When people first learn they have celiac disease, they tend to stock up on gluten-free versions of breads, crackers and pizza made from grains other than wheat, like rice, corn and buckwheat. But that can be expensive and might not even be that healthy, since most gluten-free products are not fortified with vitamins.

“The most important thing to do after being diagnosed is to get a dietary consultation,” Dr. Murray said. With planning, you can learn to base your diet on fruits, vegetables, rice and potatoes. “I have some patients who rarely use those special gluten-free products,” he said.

Get in the habit of reading labels, advises Elaine Monarch, executive director of the Celiac Disease Foundation, a nonprofit organization in Studio City, Calif. Soy sauce, for instance, often has wheat protein as a filler. But Ms. Monarch found a brand of light soy sauce at her local grocery with no wheat that cost much less than one specifically marked as gluten-free. “There are often alternatives to specialty products, but you have to look,” she said.

Gluten-free bread is more expensive than traditional bread and often less palatable. And that holds for many gluten-free items. Some people, including Mr. Oram, end up buying a bread machine and making their own loaves. Nicole Hunn, who cooks gluten-free meals for her family of five and just started the Web site glutenfreeonashoestring.com, avoids mixes, which she says are expensive and not that tasty, and instead bakes with an all-purpose gluten-free flour from a company called Bob’s Red Mill, which can be used in place of wheat flour in standard recipes.

If you’re too busy to cook, look for well-priced gluten-free food at large chains like Whole Foods Market and Trader Joe’s. “Trader Joe’s now carries fantastic brown rice pasta that is reasonably priced and brown rice flour tortillas that can sub for bread with a variety of things,” says Kelly Courson, co-founder of the advice site CeliacChicks.com. Ms. Courson put out a Twitter message to her followers and learned that many were fans of DeBoles gluten-free pastas, which can be bought in bulk on Amazon, and puffed brown rice cereal by Alf’s Natural Nutrition, just $1 a bag at Wal-Mart.

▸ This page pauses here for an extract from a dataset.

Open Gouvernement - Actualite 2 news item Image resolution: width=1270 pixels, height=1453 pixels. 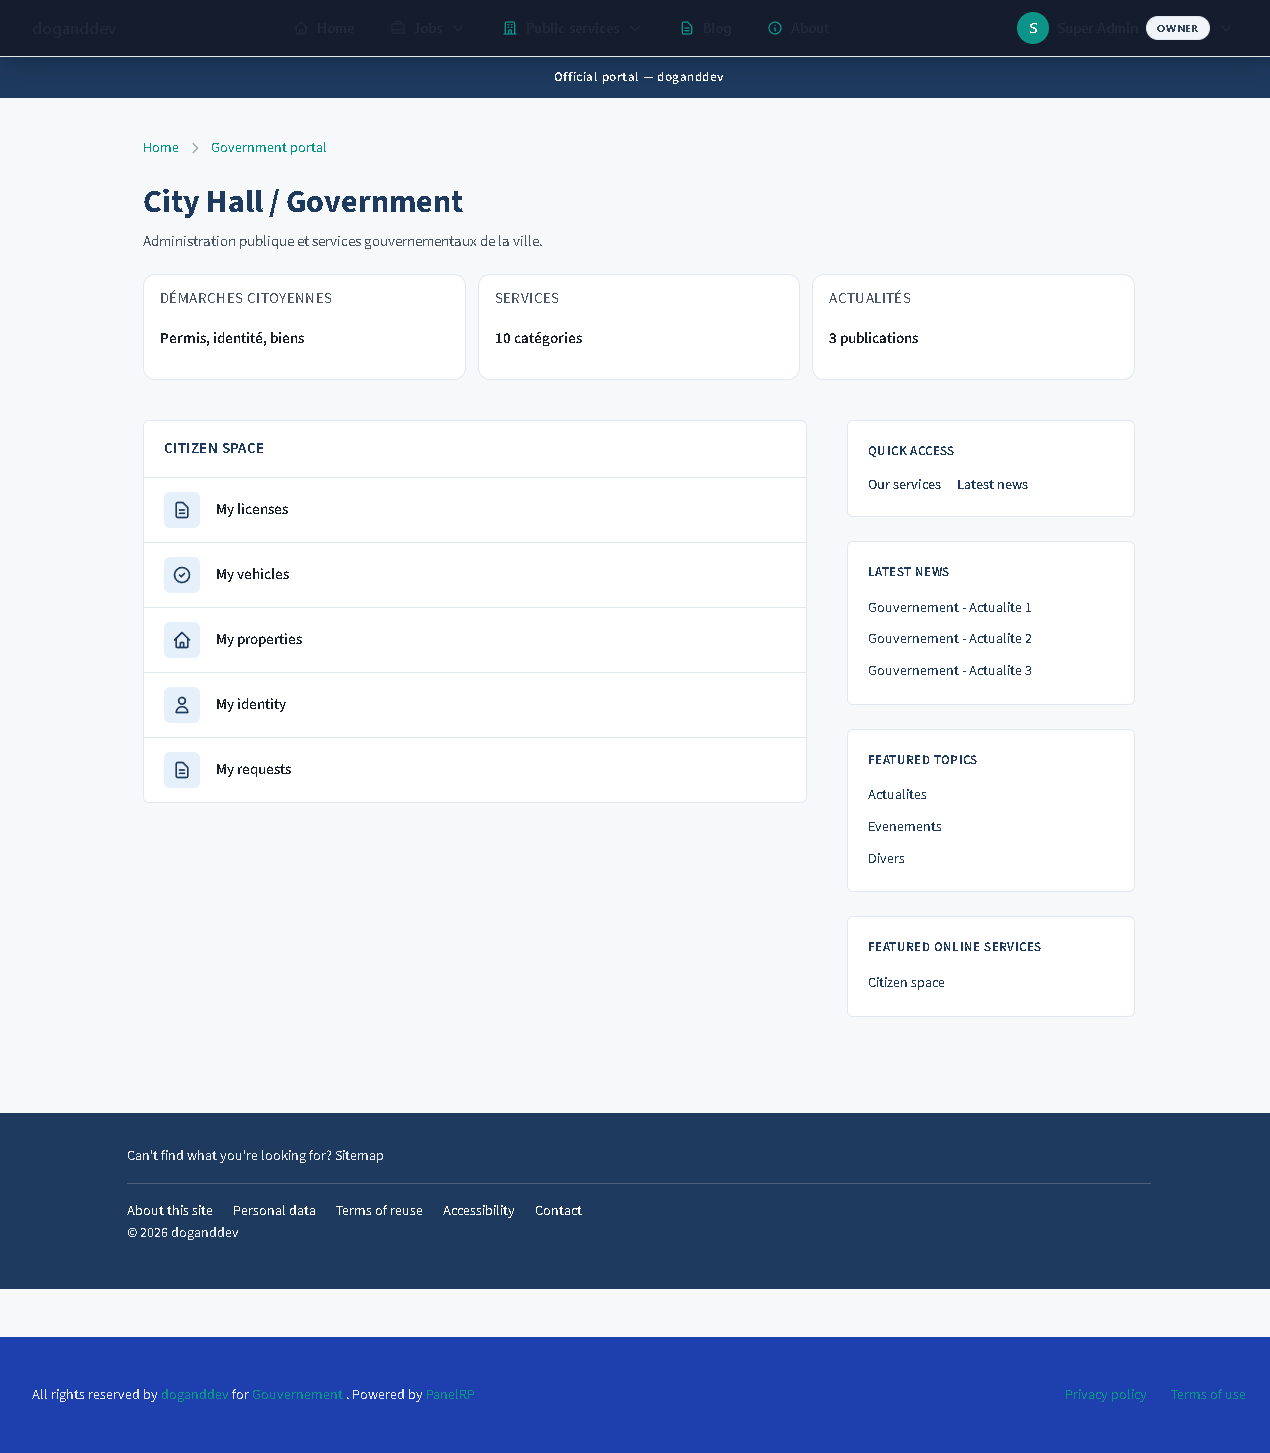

Finally, it may be worthwhile to join a celiac support group. You can swap cost-cutting tips, share recipes and learn about new products. Many groups invite vendors to bring gluten-free products to meetings for members to sample — members can buy items they like at a discount and skip the shipping charges. Support groups typically have meetings, as well as newsletters and Web sites where you can post questions. Groups to check out include the Celiac Disease Foundation and the Gluten Intolerance Group of North America.

Finally, if you itemize your tax return and your total medical expenses for the year exceed 7.5 percent of your adjusted gross income, you can write off certain expenses associated with celiac disease. You can deduct the excess cost of a gluten-free product over a comparable gluten-containing product.

Let’s say you spend $6.50 on a loaf of gluten-free bread, and a regular loaf costs $4; you can deduct $2.50. In addition, you can deduct the cost of products necessary to maintain a gluten-free diet, like xanthan gum for baking. If you mail order gluten-free products, the shipping costs may be deductible, too. If you have to travel extra miles to buy gluten-free goods, the mileage is also deductible. You’ll need a doctor’s letter to confirm your diagnosis and your need for a gluten-free diet, and you should save receipts in case of a tax audit.

Do you have a flexible spending account at work? Ask the plan administrator if you can use those flex spending dollars on the excess cost of gluten-free goods — many plans let you do this. For more on tax deductions, go to the tax section of the Celiac Disease Foundation’s Web site.  Yes, managing the disease is a hassle. But untreated celiac disease can wreak havoc with your health. A study published in the July issue of the journal Gastroenterology found that subjects who had undiagnosed celiac were nearly four times as likely to have died over a 45-year period than subjects who were celiac-free.

“Sometimes I resent how time-consuming it is to cook from scratch,” Ms. Courson of CeliacChicks.com said. “But I remind myself that my restrictions actually help keep me in line, more than the next person with unhealthy foods readily available.”